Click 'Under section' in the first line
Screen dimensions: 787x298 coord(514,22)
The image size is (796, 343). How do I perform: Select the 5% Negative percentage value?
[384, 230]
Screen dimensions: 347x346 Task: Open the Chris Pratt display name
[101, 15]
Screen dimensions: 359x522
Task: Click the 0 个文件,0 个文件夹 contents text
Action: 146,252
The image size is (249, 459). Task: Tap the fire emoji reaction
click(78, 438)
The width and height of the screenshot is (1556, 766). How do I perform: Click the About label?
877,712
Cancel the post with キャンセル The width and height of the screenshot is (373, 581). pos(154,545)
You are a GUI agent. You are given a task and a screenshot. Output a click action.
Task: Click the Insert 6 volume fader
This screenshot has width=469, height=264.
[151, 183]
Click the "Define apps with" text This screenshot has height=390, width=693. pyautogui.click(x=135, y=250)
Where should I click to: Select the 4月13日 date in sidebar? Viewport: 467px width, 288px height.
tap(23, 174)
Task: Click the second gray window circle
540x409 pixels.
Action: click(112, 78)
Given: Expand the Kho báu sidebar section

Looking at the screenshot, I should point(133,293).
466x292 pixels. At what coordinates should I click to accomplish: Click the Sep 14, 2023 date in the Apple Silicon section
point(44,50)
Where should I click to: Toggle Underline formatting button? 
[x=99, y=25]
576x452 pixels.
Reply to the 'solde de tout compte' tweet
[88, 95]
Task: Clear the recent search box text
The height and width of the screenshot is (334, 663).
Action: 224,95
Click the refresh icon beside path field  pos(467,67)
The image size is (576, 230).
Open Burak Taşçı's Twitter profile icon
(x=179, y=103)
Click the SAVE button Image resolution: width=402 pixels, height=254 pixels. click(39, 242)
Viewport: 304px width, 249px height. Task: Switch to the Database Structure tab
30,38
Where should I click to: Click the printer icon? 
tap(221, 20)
-*-*-
Work instructions: All of the data above needs to be written out exactly.

Output for this exercise:
Click 'Under section' in the first line
Screen dimensions: 787x298 coord(514,22)
The image size is (796, 343). How do I perform: Select the 5% Negative percentage value?
[384, 230]
Screen dimensions: 347x346 Task: Open the Chris Pratt display name
[101, 15]
Screen dimensions: 359x522
Task: Click the 0 个文件,0 个文件夹 contents text
Action: 146,252
The image size is (249, 459). Task: Tap the fire emoji reaction
click(78, 438)
The width and height of the screenshot is (1556, 766). How do I perform: Click the About label?
877,712
Cancel the post with キャンセル The width and height of the screenshot is (373, 581). pos(154,545)
You are a GUI agent. You are given a task and a screenshot. Output a click action.
Task: Click the Insert 6 volume fader
This screenshot has width=469, height=264.
[151, 183]
Click the "Define apps with" text This screenshot has height=390, width=693. pyautogui.click(x=135, y=250)
Where should I click to: Select the 4月13日 date in sidebar? Viewport: 467px width, 288px height.
tap(23, 174)
Task: Click the second gray window circle
540x409 pixels.
Action: click(112, 78)
Given: Expand the Kho báu sidebar section

Looking at the screenshot, I should point(133,293).
466x292 pixels. At what coordinates should I click to accomplish: Click the Sep 14, 2023 date in the Apple Silicon section
point(44,50)
Where should I click to: Toggle Underline formatting button? 
[x=99, y=25]
576x452 pixels.
Reply to the 'solde de tout compte' tweet
[88, 95]
Task: Clear the recent search box text
The height and width of the screenshot is (334, 663).
Action: 224,95
Click the refresh icon beside path field  pos(467,67)
The image size is (576, 230).
Open Burak Taşçı's Twitter profile icon
(x=179, y=103)
Click the SAVE button Image resolution: width=402 pixels, height=254 pixels. click(39, 242)
Viewport: 304px width, 249px height. Task: Switch to the Database Structure tab
30,38
Where should I click to: Click the printer icon? 
tap(221, 20)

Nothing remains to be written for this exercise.